* _What this exercise asks_
1. Could you reproduce, word for word, everything from "Methods: The questionnaire" down to "using standardised tests." in the abstract on the Italian parental questionnaire?
2. Can you supply the next part of the abstract on the Italian parental questionnaire, picking up right after its last sentence?

*** Selected text ***

Developmental evaluation at age 4: Validity of an Italian parental questionnaire
Article first published online: 8 JUN 2010
© 2010 The Authors. Journal compilation © 2010 Paediatrics and Child Health Division (Royal Australasian College of Physicians)
Journal of Paediatrics and Child Health
Volume 46, Issue 7-8, pages 419–426, July/August 2010
How to Cite
Dall'Oglio, A. M., Rossiello, B., Coletti, M. F., Caselli, M. C., Ravà, L., Di Ciommo, V., Orzalesi, M., Giannantoni, P. and Pasqualetti, P. (2010), Developmental evaluation at age 4: Validity of an Italian parental questionnaire. Journal of Paediatrics and Child Health, 46: 419–426. doi: 10.1111/j.1440-1754.2010.01748.x
- Issue published online: 16 JUL 2010
- Article first published online: 8 JUN 2010
- Accepted for publication 6 January 2010.
- neuropsychological profiles;
- parent-report measures;
- preschool evaluation
Aim: To validate an Italian parental questionnaire designed to evaluate the neuropsychological and behavioural developmental status of 4-year-olds and identify children in need of further evaluation.
Methods: The questionnaire (Questionario per la valutazione dello Sviluppo di bambini a 4 anni – Genitori (QS4-G) ) consisted of 93 questions divided into 10 areas: language, visual-motor abilities, memory/attention, fine and gross motor and self-help abilities, lateralisation, social skills, stress, sleep, alimentation and evacuation. It was distributed to 263 parents of 4-year-olds: 94 healthy preterm (gestational age <33 weeks and/or <1500 g, without major neurosensory damage); 44 children with developmental disorders and 125 children with typical development. Cognitive and neuropsychological evaluations were performed using standardised tests.

*** End of Selected text ***
*** Dataset section ***

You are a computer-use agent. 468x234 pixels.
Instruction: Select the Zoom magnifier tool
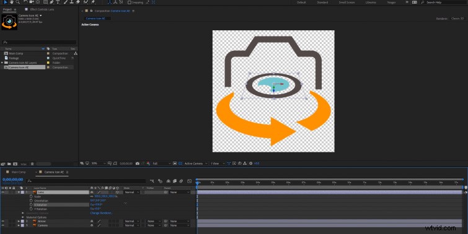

*** End of Dataset section ***

* _Answers by item number_
1.
Methods: The questionnaire (Questionario per la valutazione dello Sviluppo di bambini a 4 anni – Genitori (QS4-G) ) consisted of 93 questions divided into 10 areas: language, visual-motor abilities, memory/attention, fine and gross motor and self-help abilities, lateralisation, social skills, stress, sleep, alimentation and evacuation. It was distributed to 263 parents of 4-year-olds: 94 healthy preterm (gestational age <33 weeks and/or <1500 g, without major neurosensory damage); 44 children with developmental disorders and 125 children with typical development. Cognitive and neuropsychological evaluations were performed using standardised tests.

2.
Results: The internal consistency of the areas was adequate (Cronbach's alpha: 0.69–0.79). The correlation coefficients (r=|0.30|–|0.68|) with standardised tests (Griffiths, Vineland and neuropsychological tests) indicated a good concurrent validity. The receiver operating characteristic curve, for predicting a Griffiths Quotient less than 81, showed an area under the curve of 0.90 and a high diagnostic and discriminatory capacity (sensitivity of 0.88 and specificity of 0.84) for the optimal cut-off (value 48.4).
Conclusion: The QS4-G seems to be a valid tool for identifying 4-year-old children at risk for low or borderline cognitive development and/or problematic behaviour who need a complete assessment. It can describe individual neuropsychological profiles. QS4-G is not a diagnostic tool. It is useful for outcome studies in preterm children and in other pathologies. It could also be useful for preschooler prevention programmes.